[Screenshot grounding data]
===============
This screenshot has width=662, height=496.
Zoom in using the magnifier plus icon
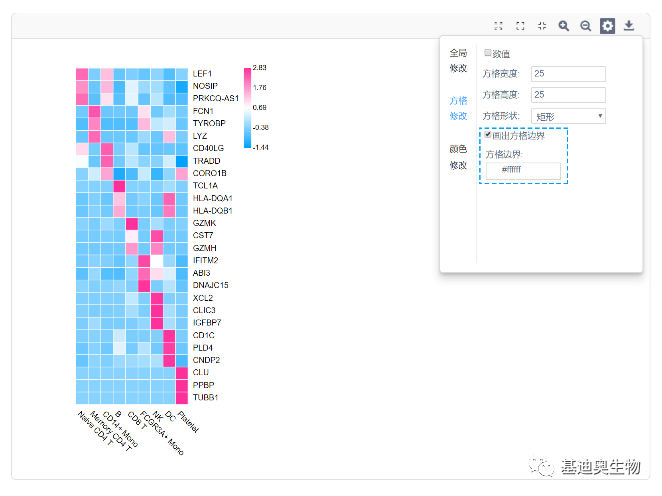point(564,26)
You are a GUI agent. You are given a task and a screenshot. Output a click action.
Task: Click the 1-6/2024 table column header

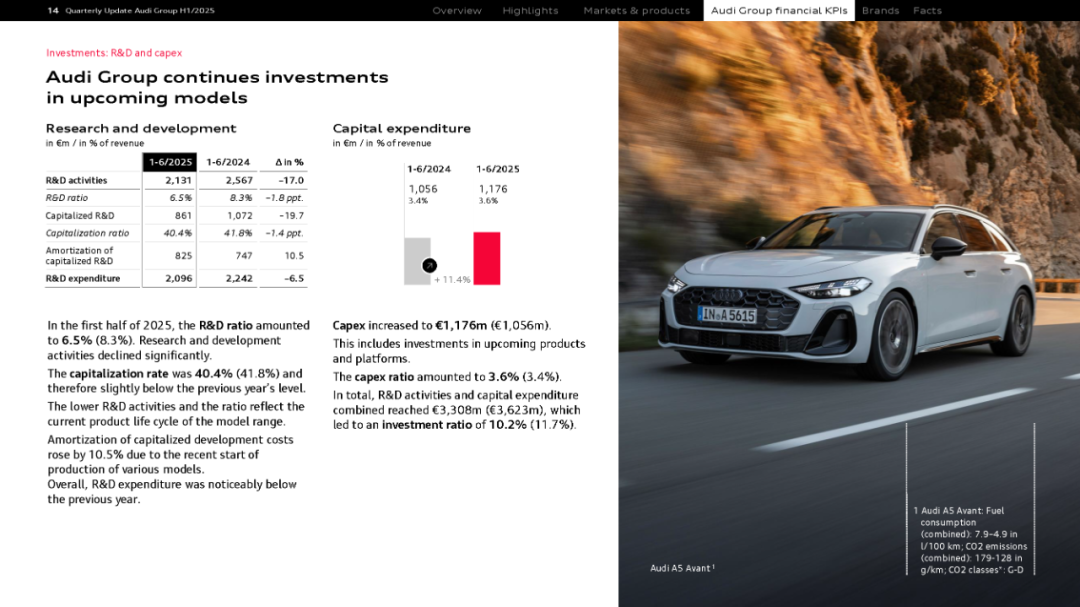228,162
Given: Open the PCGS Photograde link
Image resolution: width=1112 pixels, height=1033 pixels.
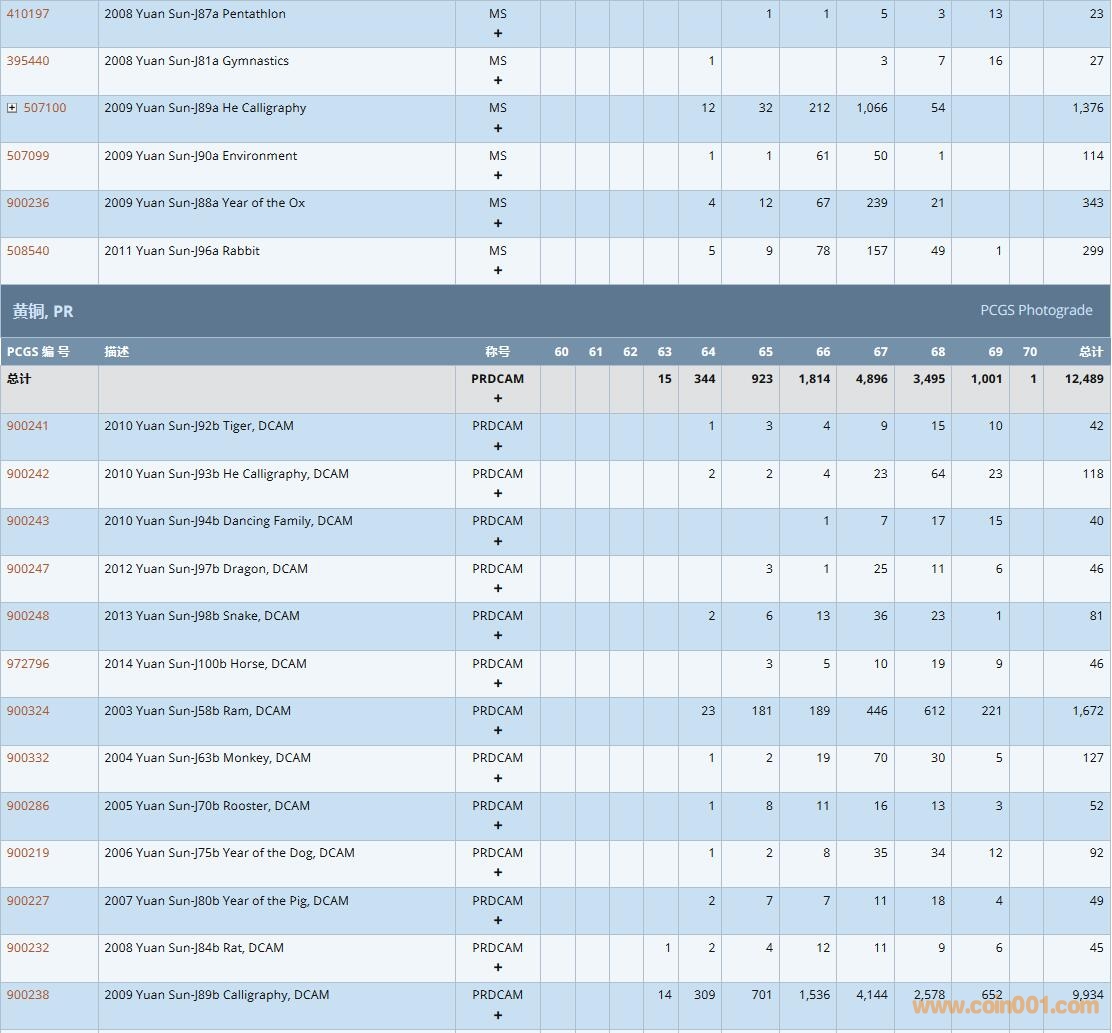Looking at the screenshot, I should point(1036,311).
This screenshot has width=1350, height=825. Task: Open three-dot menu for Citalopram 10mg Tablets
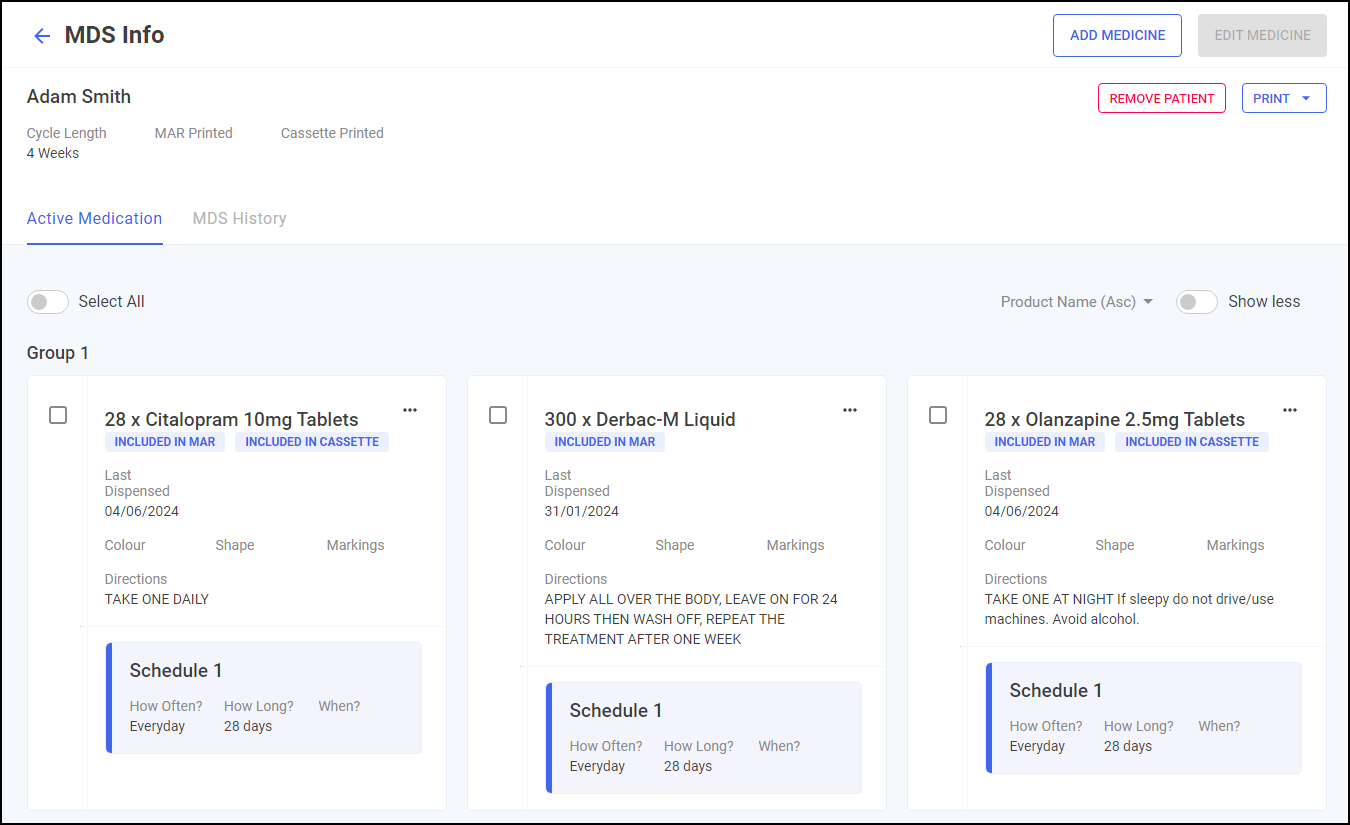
===============
## Exercise description
Lines from the entries that contain the word "Open" are what the answer must hold.

## Solution
Given: Open the PCGS Photograde link
This screenshot has width=1350, height=825. Task: Open three-dot menu for Citalopram 10mg Tablets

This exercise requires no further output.